By your letter of inquiry and additional written information supplied to our staff, we are advised that Dennis Fitzgerald serves as a member of the Flagler County School Board. We are advised further that until his recent retirement, he was employed by a corporation which is the largest land developer in the County and, therefore, that while employed he refrained from voting on any matter which might have inured to the special private gain of his employer. In addition, we are advised that although the member is no longer employed by the corporation, he nevertheless will receive severance benefits from it until March 1996 and retirement benefits after March 1996, under severance and retirement packages that are not subject to renegotiation.

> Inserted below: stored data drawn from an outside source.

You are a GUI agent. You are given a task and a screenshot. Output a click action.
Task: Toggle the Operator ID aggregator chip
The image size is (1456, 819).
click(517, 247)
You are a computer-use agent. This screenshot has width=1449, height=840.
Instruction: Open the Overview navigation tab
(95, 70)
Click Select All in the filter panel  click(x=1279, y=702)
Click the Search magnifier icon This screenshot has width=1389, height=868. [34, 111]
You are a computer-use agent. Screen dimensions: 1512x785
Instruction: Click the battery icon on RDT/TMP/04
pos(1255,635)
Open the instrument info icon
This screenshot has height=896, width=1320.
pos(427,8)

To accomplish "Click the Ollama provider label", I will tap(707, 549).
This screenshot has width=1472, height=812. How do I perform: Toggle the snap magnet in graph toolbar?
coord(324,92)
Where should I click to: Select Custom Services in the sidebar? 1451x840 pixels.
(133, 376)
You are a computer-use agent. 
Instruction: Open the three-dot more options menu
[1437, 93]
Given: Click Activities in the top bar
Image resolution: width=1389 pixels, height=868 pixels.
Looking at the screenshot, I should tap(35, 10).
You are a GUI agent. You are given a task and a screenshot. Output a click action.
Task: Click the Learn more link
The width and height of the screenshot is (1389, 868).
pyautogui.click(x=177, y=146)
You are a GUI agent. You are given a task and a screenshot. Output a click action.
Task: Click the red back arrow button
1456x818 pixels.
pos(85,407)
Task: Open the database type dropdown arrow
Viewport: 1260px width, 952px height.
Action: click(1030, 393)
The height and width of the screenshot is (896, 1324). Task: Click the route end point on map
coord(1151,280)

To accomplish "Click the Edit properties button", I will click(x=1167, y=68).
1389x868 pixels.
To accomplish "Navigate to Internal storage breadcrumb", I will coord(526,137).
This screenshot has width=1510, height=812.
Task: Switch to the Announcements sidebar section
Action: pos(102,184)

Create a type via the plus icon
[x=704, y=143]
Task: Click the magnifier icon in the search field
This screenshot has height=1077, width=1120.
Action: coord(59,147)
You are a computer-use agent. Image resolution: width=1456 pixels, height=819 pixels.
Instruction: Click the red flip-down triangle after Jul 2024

Also, we are advised that the member is not obligated to perform duties for the corporation and is not authorized to bind or act for the corporation, notwithstanding his receipt of or entitlement to severance and retirement benefits. In essence, we are advised that the member's relationship with the corporation is merely that of a recipient of fixed and earned benefits who has no duty or authority to work for, or to act in behalf of, the corporation.
Further, you relate to us that you can conceive of no measures likely to come before the School Board which could affect the corporation such that the member's severance and retirement benefits would be affected. We also are advised that the member is not a "business associate" of the corporation within the meaning of Section 112.312(4), Florida Statutes.
The voting conflicts law provides in relevant part:
No county, municipal, or other local public officer shall vote in his official capacity upon any measure which would inure to his special private gain or loss; which he knows would inure to the special private gain or loss of any principal by whom he is retained or to the parent organization or subsidiary of a corporate principal by which he is retained, other than an agency as defined in s. 112.312(2); or which he knows would inure to the special private gain or loss of a relative or business associate of the public officer. Such public officer shall, prior to the vote being taken, publicly state to the assembly the nature of his interest in the matter from which he is abstaining from voting and, within 15 days after the vote occurs, disclose the nature of his interest as a public record in a memorandum filed with the person responsible for recording the minutes of the meeting, who shall incorporate the memorandum in the minutes. [Section 112.3143(3)(a), Florida Statutes.]
This provision requires abstention from voting, public disclosure of conflict, and the filing of a memorandum (CE Form 8B), regarding measures which would inure to the special private gain or loss of a local public officer, or to the special private gain or loss of certain other persons or entities, including "any principal by whom [the local public officer] is retained."
While it is clear that the corporation was the member's "principal" during his employment with it (see, for example, CEO 78-27), it also has been established that the statute speaks in the present tense, thus requiring that the retention by a principal exist at the time of a vote on a measure affecting the principal. See, for example, CEO 77-183. In addition, because the member is no longer employed by and does not possess authority to act in behalf of the corporation, he would not be its agent or it his principal, notwithstanding the fact that he is drawing severance benefits from the corporation and shortly will be receiving retirement benefits from it.
Accordingly, we find that Section 112.3143(3)(a) does not require the member's abstention, disclosure, and filing of a memorandum regarding measures which would inure to the special private gain or loss of his former employer.
ORDERED by the State of Florida Commission on Ethics meeting in public session on October 12, 1995, and RENDERED this 13th day of October, 1995.